Je me prépare pour la fête pendant que mon mari court chercher de la bière, du vin et des sodas pour les personnes qui ne boivent pas, comme mon père. Il se présente à l’heure indiquée, et il y a des présentations maladroites parce que tant de gens connaissent notre histoire.

« Je pensais que votre père était mort », murmure une amie en remplissant son verre de sangria.

“Non, nous nous sommes séparés,” dis-je, incapable d’offrir une meilleure explication.

Je rencontre ma sœur, elle est jeune, 18 ans, part à l’université à l’automne. Je l’imagine apprenant à connaître mes enfants, alors qu’ils s’attachent à elle comme s’ils savaient qu’il existe une sorte de lien reliant leur vie à la sienne.

On mange, on boit au bord de la piscine. J’ai une famille normale, je pense, frère, sœur, père, pour la première fois. C’est le quatre juillet.

Plus tard, mon frère a écrit : « Quel bon moment aujourd’hui ».

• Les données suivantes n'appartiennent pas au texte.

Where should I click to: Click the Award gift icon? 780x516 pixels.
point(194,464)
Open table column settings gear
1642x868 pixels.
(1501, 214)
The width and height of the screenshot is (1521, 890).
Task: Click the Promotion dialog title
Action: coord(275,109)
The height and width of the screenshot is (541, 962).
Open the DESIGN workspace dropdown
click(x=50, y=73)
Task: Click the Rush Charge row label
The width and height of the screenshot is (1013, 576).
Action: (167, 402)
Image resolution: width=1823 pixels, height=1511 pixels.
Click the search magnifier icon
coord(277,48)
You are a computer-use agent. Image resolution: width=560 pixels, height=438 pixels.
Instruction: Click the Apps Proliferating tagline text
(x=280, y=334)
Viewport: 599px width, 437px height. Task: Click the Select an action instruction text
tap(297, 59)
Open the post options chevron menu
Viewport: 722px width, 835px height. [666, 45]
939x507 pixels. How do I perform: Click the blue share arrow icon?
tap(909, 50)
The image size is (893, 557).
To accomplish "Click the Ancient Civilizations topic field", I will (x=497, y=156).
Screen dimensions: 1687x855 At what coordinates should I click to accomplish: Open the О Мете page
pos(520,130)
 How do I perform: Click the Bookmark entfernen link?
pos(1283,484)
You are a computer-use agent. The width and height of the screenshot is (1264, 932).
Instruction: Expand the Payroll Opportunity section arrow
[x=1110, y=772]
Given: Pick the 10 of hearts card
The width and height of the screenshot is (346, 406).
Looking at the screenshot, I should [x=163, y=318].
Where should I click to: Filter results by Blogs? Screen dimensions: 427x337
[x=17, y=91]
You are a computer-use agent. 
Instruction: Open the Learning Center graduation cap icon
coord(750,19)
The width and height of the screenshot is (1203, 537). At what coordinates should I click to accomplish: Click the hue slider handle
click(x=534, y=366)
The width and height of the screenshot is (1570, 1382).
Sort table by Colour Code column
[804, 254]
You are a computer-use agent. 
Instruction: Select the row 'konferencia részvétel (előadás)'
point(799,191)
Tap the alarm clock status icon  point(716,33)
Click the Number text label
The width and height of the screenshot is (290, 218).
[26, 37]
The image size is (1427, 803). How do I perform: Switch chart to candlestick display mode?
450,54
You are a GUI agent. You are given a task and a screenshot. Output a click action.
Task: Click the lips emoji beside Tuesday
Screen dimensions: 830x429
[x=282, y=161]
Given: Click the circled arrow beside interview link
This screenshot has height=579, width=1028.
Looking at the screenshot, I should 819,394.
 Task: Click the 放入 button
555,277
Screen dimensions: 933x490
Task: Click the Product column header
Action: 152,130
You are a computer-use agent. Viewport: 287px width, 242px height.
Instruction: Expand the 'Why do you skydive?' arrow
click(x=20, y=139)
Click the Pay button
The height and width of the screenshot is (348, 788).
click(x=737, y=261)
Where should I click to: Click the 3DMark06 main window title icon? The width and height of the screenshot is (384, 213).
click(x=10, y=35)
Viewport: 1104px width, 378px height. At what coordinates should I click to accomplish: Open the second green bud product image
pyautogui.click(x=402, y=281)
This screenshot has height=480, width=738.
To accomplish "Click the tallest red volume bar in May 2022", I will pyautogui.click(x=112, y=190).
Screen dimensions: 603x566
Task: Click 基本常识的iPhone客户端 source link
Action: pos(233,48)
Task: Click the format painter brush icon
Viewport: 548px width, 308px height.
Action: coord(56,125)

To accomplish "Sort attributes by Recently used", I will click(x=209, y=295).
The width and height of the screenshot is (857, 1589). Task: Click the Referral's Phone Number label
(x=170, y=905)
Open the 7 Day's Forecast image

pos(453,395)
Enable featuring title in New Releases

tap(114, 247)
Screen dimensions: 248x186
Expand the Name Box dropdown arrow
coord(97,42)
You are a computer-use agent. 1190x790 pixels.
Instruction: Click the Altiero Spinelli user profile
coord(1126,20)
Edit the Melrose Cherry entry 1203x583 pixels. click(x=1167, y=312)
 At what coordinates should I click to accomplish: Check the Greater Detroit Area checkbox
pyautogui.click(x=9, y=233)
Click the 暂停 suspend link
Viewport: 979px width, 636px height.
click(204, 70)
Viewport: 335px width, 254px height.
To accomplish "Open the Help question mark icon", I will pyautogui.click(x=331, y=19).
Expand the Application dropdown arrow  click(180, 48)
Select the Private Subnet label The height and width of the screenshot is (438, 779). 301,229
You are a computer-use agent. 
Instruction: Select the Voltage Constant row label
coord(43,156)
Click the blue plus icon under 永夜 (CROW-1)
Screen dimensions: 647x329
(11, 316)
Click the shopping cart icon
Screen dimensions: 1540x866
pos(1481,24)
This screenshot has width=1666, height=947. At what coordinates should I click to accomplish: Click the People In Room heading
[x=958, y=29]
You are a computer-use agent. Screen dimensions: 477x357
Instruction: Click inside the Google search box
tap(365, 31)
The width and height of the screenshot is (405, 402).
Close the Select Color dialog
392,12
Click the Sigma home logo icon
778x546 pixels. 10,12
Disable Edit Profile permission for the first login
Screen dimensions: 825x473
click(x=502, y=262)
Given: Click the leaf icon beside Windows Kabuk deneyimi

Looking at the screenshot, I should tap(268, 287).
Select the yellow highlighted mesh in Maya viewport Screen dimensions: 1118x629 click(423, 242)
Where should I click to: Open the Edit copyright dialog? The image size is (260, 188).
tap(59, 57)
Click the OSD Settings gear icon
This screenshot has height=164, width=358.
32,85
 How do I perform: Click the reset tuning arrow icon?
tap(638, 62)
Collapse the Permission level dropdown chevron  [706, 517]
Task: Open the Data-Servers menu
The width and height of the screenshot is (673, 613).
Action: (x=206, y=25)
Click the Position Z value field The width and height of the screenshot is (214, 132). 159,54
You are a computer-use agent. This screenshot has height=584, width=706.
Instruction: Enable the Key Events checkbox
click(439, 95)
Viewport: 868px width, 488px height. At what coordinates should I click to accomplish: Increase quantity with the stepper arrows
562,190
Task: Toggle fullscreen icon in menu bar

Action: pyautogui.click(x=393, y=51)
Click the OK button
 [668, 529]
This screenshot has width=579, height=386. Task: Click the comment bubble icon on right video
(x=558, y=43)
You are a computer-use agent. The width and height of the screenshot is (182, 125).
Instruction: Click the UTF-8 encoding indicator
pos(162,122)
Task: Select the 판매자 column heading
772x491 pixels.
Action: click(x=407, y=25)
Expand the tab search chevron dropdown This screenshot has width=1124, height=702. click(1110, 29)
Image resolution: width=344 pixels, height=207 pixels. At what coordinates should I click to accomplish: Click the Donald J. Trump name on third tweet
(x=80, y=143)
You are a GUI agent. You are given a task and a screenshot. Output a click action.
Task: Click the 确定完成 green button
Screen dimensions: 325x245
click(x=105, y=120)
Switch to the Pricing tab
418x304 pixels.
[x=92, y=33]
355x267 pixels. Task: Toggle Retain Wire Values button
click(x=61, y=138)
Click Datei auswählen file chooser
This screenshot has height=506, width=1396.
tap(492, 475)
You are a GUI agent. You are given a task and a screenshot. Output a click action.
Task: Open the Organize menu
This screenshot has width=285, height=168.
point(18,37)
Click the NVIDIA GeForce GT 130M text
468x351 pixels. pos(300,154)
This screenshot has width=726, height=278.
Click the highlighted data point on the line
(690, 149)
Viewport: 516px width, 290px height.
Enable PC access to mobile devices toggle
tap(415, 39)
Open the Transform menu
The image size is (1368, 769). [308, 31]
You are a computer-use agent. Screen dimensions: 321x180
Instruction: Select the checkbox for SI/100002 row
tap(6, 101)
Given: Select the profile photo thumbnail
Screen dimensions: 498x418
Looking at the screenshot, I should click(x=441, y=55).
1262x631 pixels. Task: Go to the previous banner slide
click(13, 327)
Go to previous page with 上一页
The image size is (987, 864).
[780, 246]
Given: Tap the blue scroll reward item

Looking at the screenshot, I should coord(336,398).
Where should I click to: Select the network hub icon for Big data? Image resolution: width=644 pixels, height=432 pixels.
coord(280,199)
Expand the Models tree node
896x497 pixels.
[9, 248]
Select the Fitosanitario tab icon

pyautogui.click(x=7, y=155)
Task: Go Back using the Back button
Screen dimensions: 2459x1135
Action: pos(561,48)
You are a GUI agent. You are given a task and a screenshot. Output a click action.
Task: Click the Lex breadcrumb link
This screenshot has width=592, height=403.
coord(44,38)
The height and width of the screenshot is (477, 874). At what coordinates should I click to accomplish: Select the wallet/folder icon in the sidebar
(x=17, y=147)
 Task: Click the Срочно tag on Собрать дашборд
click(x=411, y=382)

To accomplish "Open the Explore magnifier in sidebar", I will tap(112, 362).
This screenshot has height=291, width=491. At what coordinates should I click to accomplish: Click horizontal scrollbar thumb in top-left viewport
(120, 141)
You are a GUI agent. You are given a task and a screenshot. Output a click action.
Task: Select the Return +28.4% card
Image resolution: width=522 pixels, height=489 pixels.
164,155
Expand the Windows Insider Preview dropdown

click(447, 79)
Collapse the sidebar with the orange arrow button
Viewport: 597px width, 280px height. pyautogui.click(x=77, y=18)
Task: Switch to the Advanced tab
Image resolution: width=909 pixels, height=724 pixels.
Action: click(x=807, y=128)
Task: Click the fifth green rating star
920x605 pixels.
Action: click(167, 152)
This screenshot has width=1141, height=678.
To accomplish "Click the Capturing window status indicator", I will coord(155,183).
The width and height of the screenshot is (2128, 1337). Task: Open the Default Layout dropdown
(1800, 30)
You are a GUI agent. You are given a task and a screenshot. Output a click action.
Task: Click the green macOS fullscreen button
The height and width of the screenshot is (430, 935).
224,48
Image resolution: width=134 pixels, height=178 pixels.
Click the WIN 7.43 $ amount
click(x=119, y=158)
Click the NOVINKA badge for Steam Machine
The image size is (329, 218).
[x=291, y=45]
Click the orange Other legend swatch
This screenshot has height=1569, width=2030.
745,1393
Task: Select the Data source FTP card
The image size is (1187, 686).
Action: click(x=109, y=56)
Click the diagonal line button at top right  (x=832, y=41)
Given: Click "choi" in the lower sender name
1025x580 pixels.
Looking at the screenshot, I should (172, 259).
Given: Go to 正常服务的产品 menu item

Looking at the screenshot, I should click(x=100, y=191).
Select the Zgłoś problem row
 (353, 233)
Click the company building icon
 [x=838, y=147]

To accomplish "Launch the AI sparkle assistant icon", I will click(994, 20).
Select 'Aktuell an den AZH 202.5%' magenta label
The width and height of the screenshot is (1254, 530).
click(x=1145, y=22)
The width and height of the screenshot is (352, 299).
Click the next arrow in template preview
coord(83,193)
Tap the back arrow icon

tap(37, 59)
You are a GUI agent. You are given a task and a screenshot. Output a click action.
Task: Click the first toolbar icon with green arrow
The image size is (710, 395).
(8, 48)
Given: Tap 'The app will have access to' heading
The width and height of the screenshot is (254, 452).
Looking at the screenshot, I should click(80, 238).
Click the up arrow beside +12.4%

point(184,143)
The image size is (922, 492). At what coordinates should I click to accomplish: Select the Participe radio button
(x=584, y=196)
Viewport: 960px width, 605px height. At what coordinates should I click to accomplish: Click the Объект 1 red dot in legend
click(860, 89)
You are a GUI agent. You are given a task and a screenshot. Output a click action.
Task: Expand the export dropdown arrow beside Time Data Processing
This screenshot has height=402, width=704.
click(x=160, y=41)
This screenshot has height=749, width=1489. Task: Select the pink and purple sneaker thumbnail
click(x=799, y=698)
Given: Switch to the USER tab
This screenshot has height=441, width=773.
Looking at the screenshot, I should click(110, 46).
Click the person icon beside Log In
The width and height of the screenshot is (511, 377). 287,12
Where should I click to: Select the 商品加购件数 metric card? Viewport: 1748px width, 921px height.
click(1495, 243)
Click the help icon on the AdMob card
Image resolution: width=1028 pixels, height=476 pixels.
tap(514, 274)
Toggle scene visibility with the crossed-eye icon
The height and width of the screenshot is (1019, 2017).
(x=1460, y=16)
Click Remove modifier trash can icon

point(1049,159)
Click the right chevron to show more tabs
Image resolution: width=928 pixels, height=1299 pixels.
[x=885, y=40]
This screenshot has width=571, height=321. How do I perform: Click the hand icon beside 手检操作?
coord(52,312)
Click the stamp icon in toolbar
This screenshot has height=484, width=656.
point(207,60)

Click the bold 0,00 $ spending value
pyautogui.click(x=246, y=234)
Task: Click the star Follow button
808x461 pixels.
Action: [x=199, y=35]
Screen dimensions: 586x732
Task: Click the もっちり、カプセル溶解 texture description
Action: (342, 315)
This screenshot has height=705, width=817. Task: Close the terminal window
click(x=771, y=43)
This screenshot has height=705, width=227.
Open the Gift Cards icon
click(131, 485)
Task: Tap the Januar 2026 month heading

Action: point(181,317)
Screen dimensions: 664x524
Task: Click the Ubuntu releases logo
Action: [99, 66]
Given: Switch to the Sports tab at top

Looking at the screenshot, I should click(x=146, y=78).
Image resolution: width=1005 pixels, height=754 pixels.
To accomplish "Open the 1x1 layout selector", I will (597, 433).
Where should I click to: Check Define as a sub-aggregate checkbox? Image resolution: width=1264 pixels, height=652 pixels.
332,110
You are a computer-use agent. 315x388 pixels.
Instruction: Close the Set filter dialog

“Parfait”, je réponds, parce que c’était le cas.

Le lendemain, je me réveille et vérifie mon ordinateur portable. Il n’y a pas de message de mon père, pas de salut du matin. Je n’y pense pas beaucoup. Alors que la journée avance et que le soleil du matin devient plus fort, repoussant les nuages ​​et laissant un ciel bleu clair, je me demande si je devrais tendre la main.

Je rentre pour préparer le déjeuner des enfants et il y a un message de mon père. Je commence à lire et à réaliser ce que c’est, un au revoir. Il est trop vieux, trop de temps a passé. La lettre qu’il a envoyée à ma grand-mère il y a toutes ces années après avoir été abstinent, celle à laquelle je n’ai jamais répondu, est citée. Je n’ai pas assez essayé. La dernière ligne, “Nous avons décidé qu’il valait mieux pour nous de ne pas continuer cette tentative de relation”, a été rejetée et suivie d’une simple signature, “Papa”. Quand je recherche mon père sur Facebook, son compte n’existe plus. Je n’ai aucun moyen de répondre.

***

J’ai encore huit ans, il est à côté de moi. Ses yeux cherchent le mien pour le pardon. Il partira demain, disparaissant de ma vie. Jim, mon père, l’homme que je n’appellerai jamais papa, est jeune et aux cheveux hirsutes. J’ai 40 ans, je vole dans les deux sens à travers le temps. “Je te pardonne, Jim,” je murmure, parce que je comprends enfin qui il est. Il n’est pas mon père. Il ne l’a jamais été. C’est la fin. C’est la fermeture. Je suis libre.